** Direction **
Copy every line of the material below word for word, leaving out the pictures.

Page and screen pointing data:
::::::::
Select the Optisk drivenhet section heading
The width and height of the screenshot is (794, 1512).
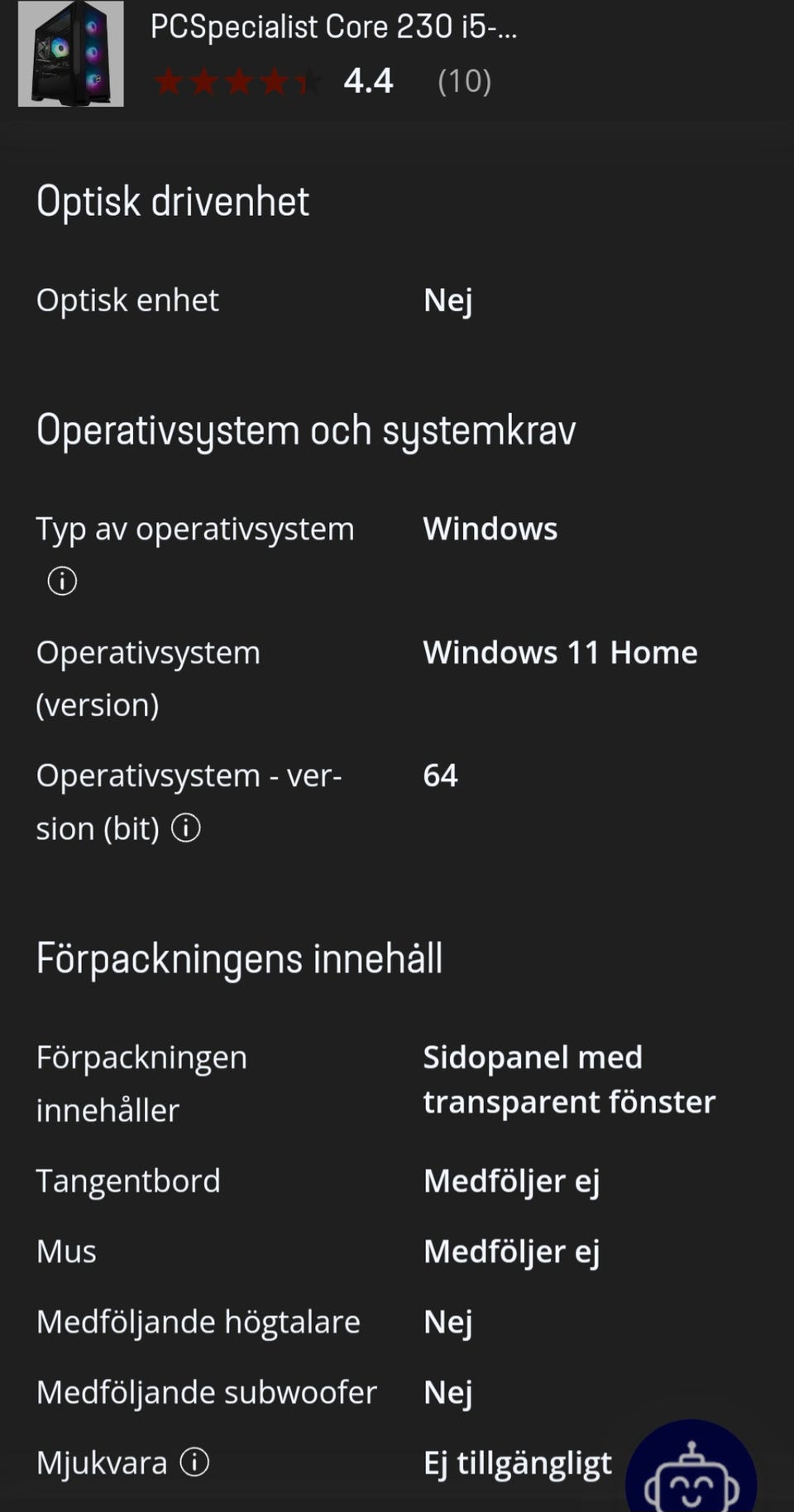point(173,201)
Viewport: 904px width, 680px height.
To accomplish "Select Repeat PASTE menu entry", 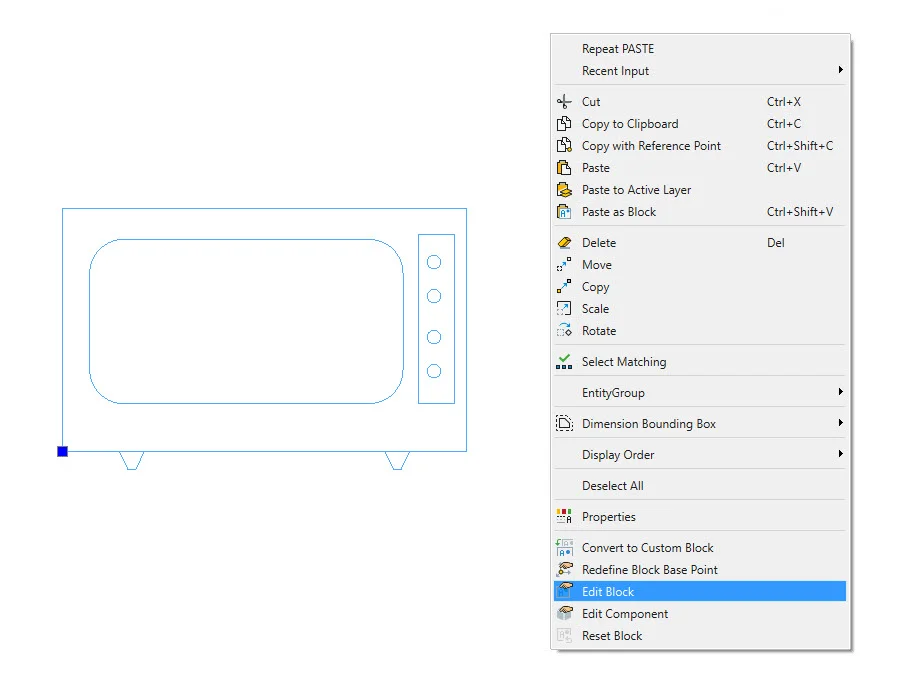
::::::::
** Result for this exercise **
Select the Optisk drivenhet section heading
The width and height of the screenshot is (794, 1512).
point(173,201)
Viewport: 904px width, 680px height.
To accomplish "Select Repeat PASTE menu entry", 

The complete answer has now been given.